C’è qualcosa di nuovo, anzi d’antico, in questa storiaccia che sta affiorando dai sottoscala dell’Atac, l’azienda di trasporti del Comune di Roma. Di nuovo c’è la scellerata genialità d’aver finanziato segretamente numerose consorterie politiche (d’ogni colore, sembra) con l’incasso di milioni di biglietti clonati, venduti come quelli regolari (a un euro e mezzo l’uno, per la cronaca). D’antico, il fatto che a stampare i ticket falsi ci sia una misteriosa tipografia mimetizzata all’interno di un ufficio aziendale, con tanto di macchinari, fogli cartonati, matrici, inchiostri, nonché poligrafici in camice bianco: come Totò e Peppino che stendono ad asciugare le banconote falsificate, con tanto di mollette appese ai fili.
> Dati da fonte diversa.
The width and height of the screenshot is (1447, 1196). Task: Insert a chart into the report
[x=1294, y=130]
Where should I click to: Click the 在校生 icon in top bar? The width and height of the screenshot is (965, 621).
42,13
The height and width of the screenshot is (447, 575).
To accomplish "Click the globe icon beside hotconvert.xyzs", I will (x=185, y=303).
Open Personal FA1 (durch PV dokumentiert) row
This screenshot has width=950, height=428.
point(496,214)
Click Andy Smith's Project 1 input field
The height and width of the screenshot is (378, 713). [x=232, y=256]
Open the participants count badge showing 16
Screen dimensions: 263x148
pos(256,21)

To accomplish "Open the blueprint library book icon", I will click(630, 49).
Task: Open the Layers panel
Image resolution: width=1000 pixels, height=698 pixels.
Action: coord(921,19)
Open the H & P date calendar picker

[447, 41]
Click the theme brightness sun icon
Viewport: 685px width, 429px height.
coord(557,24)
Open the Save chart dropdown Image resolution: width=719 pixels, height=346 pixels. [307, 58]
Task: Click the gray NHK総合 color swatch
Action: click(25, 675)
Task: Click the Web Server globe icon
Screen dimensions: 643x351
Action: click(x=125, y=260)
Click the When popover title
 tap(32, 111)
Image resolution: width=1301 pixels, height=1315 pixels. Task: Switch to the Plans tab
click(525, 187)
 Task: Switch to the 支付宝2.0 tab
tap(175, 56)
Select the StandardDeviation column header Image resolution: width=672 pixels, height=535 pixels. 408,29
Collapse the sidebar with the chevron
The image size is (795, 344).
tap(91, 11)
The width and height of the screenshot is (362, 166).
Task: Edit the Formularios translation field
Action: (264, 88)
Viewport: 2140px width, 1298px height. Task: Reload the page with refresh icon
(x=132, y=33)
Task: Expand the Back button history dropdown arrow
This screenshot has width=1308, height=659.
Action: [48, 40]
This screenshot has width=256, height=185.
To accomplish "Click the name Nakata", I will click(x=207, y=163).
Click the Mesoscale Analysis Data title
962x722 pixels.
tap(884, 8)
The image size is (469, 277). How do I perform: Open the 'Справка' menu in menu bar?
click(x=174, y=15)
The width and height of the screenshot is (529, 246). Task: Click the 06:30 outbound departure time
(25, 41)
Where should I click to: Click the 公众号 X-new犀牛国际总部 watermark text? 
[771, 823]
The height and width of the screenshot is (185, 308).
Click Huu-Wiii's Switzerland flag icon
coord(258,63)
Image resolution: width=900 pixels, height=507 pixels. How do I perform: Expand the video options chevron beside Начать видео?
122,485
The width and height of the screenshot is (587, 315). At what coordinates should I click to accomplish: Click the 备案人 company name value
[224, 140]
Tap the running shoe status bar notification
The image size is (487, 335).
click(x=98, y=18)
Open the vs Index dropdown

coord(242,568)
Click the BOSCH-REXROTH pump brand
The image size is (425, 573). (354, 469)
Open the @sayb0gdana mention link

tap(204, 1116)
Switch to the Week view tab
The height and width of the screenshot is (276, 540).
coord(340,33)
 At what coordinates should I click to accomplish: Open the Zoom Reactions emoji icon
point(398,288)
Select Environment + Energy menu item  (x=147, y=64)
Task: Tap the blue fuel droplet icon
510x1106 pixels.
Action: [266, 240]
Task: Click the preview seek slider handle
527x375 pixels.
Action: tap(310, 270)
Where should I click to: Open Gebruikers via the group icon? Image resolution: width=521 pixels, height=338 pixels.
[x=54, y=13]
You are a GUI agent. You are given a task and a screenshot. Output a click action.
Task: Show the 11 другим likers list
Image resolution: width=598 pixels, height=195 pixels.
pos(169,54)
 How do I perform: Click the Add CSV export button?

Il sindaco Marino ha detto che bisogna «prendere i colpevoli e buttare via la chiave». Intanto, per favore, li mandi subito a casa. Lo faccia. E’ gente annidata ai vertici dell’azienda da anni e anni, transitata con disinvoltura e sospetta leggerezza da un’amministrazione all’altra, pagata con stipendi che gridano vendetta. Nessuno sapeva, nessuno dubitava, nessuno diceva? Via, è possibile crederlo? Centinaia e centinaia di dirigenti, funzionari, quadri, assistenti e consulenti: tutti ignari? No, tutti (a vario grado) partecipi, complici, omertosi. E tutti silenziosamente correlati a un unico sistema di coperture politiche. Le stesse che permettevano ai partiti (speriamo non tutti) di beneficiare dei proventi della truffa. L’Atac è un’azienda importante, è la più grande d’Italia con il suo miliardo di passeggeri all’anno e con i suoi dodicimila addetti. Eppure, eccola lì, preda di dirigenti felloni e guastatori politici, affratellati da gestioni rovinose, inefficienze, sprechi e sciatterie, e soprattutto da malversazioni e ladrocinii. Non erano bastati i finti acquisti, le fatturazioni fantasiose, le forniture gonfiate, gli appalti truccati, le assunzioni clientelari di amici, compari e camerati. Ora emerge anche quest’ultimo accaparramento milionario: soldi pubblici incamerati (e spesi) per fini privati.

Stiamo assistendo alla liquefazione di un apparato strategico di una città smarrita e stremata, permanentemente a rischio di collassare: una città che si è voluta definire capitale ma che in concreto si dimostra largamente deficitaria. E già in queste ore eccitate e indignate c’è chi in Campidoglio ci viene a spiegare che per risollevare il destino declinante di Roma è arrivata l’ora di privatizzare tutto, trasporti, acqua, rifiuti, patrimonio, farmacie comunali, assistenza e accoglienza. E’ una ricetta che non funziona: è dimostrato. Al contrario, bisognerebbe restituire al pubblico ciò che al pubblico serve. Per esempio, il trasporto gratuito, la mobilità come diritto-bene comune. Si può fare. C’è solo da riversare sul miglioramento del servizio quanto finora è stato distribuito per pagare tangenti e corruttele.